Where Does Ice Cream Really Come From?
Did the Italians really invent ice cream?
Every month on Kitchen Stories, we’ll be putting our food knowledge under the microscope to find out if what we think we know is really true. Have a food-related case that you want cracked open? Leave a comment underneath the article!
Ice cream, a universal favorite; perfect for a refreshing cool down on a hot summer day or as creamy comfort to embrace the cold winter—all year round, we love it!
So, who takes the credit for one of the biggest food-scoops in history? Let’s try and melt it down, shall we?
It All Starts with Ice
A forerunner of ice cream, as we know it today, can be traced back as far as 3000 B.C. to ancient China where crushed ice was flavored with fruit juices. It is believed that flavored ice was even produced in the Sahara dessert in ancient Egypt during the first dynasty in 2890 B.C., by placing thin clay trays with water on straw beds, which would freeze over night by evaporation and low night temperatures.
Fast forward a few thousand years later, and the ancient Greeks added a twist to this luscious treat by using honey and wine to flavor their ice. Hippocrates, often referred to as the “father of modern medicine,” even encouraged his patients to eat ice, as “ice livens the life juices and increases the well-being.”
Enter the Cream
The first creamy texture introduced to flavored ice occurred around 400 B.C. in the Persian Empire, where vermicelli was combined with frozen rose water, saffron, and fruits to make for a luxurious dessert enjoyed by the royal family.
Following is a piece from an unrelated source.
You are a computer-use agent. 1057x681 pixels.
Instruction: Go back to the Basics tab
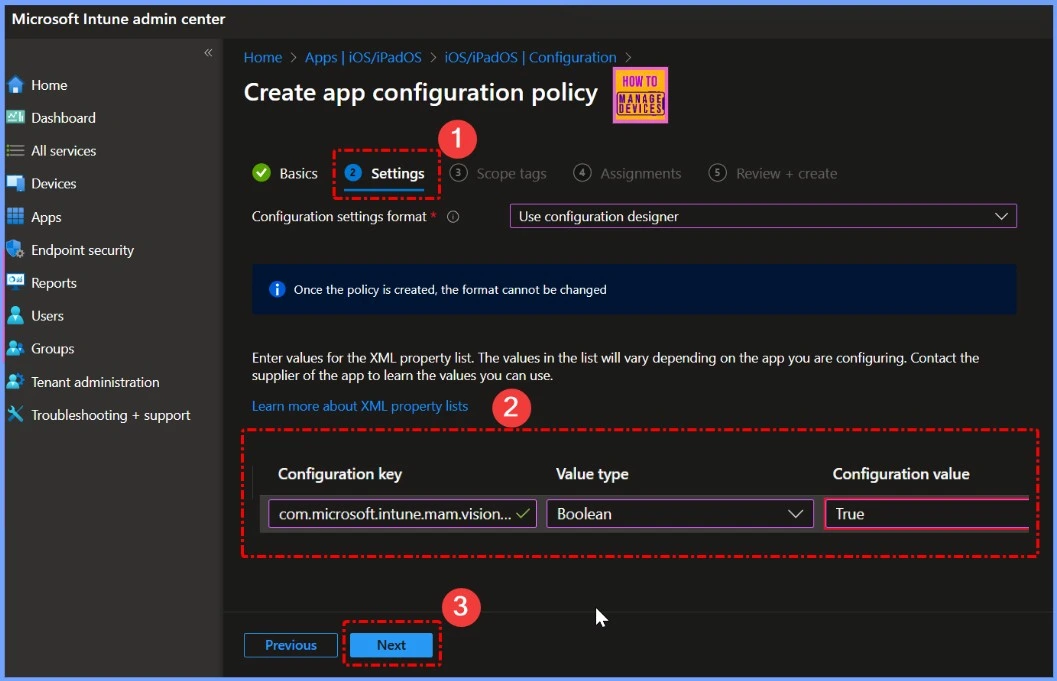[x=297, y=173]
But even though the Persian Empire comes close to taking the prestigious Golden Cone for inventing ice cream, the brilliant minds behind it is to be found further east four centuries later: In China, around 200 A.D., ice cream with a creamy dairy texture came to life as a mixture of frozen milk and rice pudding.
So, how did we come to enjoy ice cream in the Western world, and how does this implicate the land of gelato—Italy?
The answer lies with explorer Marco Polo and his travel to China between 1271 and 1295. It’s believed that during his journey, Marco Polo picked up on the Chinese method of producing ice cream and introduced it back in Italy upon his return.
Ice cream was later introduced in France by Italian royalty, Catherine de Medici, when she married the French King, Henry II, in 1533. Ice cream then traveled from princess to pauper, as it became available for the general public at cafés in Paris during the 1700s.
And the Golden Cone Goes To…
After defrosting some old history, we can now sum up the ice-cold facts: Ice cream was invented by China, introduced to the Western world by Italy, and made accessible to the general public by France—xiè xie, grazie, merci!